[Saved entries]

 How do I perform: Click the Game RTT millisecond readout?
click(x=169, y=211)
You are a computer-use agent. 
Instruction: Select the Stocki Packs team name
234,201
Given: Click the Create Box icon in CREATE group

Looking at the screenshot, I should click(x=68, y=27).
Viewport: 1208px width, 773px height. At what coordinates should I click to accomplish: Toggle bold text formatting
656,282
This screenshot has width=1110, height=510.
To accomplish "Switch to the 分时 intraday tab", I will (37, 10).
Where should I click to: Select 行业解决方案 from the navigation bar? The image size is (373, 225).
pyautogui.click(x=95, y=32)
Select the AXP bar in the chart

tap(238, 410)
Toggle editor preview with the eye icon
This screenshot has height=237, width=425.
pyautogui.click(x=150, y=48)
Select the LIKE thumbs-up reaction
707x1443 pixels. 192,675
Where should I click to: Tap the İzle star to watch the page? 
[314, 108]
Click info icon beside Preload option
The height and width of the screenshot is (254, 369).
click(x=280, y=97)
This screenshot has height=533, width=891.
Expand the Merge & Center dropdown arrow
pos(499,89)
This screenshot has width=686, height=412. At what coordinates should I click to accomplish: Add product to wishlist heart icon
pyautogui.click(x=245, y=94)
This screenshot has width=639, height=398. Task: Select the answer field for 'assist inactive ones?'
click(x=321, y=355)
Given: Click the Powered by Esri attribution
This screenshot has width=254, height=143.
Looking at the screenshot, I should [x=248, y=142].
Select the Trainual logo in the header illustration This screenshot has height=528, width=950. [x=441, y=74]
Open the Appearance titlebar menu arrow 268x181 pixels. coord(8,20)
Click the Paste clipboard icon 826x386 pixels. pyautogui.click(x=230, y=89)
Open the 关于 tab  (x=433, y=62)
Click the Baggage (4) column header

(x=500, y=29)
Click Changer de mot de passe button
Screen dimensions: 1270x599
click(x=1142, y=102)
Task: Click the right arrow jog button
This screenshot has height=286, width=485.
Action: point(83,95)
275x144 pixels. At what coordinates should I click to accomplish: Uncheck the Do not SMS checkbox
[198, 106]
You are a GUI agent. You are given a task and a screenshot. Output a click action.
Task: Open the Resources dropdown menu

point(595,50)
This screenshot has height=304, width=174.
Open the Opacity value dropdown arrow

TASK TO CARRY OUT: Where a line of the records has the string "agent", return that line.

TASK RESPONSE:
You are a computer-use agent. 
You are a GUI agent. You are given a task and a screenshot. Output a click action.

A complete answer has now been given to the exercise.